▶ [What needs to be done]: Everything from the line containing "Image resolution: width=822" through the last line of the data below should be given again exactly, both end lines included and nothing more.

▶ [Given data]:
##############################
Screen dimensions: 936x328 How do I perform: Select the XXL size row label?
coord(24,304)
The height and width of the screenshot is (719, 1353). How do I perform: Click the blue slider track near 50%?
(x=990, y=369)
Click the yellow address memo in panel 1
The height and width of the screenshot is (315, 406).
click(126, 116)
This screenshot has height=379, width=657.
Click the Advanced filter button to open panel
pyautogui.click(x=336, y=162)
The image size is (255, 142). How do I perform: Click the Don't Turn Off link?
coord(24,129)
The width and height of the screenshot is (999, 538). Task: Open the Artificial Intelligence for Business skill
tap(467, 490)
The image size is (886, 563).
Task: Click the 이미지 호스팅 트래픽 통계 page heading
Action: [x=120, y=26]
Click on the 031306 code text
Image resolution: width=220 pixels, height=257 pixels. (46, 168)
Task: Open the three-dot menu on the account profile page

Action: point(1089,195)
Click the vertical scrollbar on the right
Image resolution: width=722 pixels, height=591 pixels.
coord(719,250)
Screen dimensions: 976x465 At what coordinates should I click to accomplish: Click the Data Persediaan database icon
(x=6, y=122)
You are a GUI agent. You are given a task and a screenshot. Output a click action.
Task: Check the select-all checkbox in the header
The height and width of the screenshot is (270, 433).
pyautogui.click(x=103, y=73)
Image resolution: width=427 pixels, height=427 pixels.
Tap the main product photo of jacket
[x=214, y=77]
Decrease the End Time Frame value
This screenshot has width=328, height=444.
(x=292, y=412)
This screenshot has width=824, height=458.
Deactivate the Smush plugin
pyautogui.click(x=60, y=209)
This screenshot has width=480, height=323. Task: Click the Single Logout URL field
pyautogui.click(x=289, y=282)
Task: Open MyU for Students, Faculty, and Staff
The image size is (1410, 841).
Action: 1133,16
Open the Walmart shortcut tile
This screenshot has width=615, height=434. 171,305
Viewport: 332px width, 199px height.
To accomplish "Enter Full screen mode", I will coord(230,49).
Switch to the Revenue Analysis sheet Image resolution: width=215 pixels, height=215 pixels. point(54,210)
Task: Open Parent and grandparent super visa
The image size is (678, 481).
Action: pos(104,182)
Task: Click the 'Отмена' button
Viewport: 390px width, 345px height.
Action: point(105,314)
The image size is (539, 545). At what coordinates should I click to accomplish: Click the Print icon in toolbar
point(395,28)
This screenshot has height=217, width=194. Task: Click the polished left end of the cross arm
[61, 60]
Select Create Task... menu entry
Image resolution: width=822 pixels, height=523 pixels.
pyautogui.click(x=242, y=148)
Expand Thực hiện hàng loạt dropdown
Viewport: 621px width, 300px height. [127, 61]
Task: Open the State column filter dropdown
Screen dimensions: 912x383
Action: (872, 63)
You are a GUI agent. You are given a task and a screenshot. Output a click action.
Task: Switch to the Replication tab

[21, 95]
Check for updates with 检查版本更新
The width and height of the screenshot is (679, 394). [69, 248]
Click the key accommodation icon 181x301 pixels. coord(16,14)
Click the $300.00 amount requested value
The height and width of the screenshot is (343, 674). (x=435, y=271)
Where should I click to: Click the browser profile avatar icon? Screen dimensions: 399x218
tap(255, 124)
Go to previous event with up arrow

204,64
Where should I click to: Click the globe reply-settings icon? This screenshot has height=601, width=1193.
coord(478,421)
##############################
▶ [Written answer]:
Image resolution: width=822 pixels, height=523 pixels.
pyautogui.click(x=242, y=148)
Expand Thực hiện hàng loạt dropdown
Viewport: 621px width, 300px height. [127, 61]
Task: Open the State column filter dropdown
Screen dimensions: 912x383
Action: (872, 63)
You are a GUI agent. You are given a task and a screenshot. Output a click action.
Task: Switch to the Replication tab

[21, 95]
Check for updates with 检查版本更新
The width and height of the screenshot is (679, 394). [69, 248]
Click the key accommodation icon 181x301 pixels. coord(16,14)
Click the $300.00 amount requested value
The height and width of the screenshot is (343, 674). (x=435, y=271)
Where should I click to: Click the browser profile avatar icon? Screen dimensions: 399x218
tap(255, 124)
Go to previous event with up arrow

204,64
Where should I click to: Click the globe reply-settings icon? This screenshot has height=601, width=1193.
coord(478,421)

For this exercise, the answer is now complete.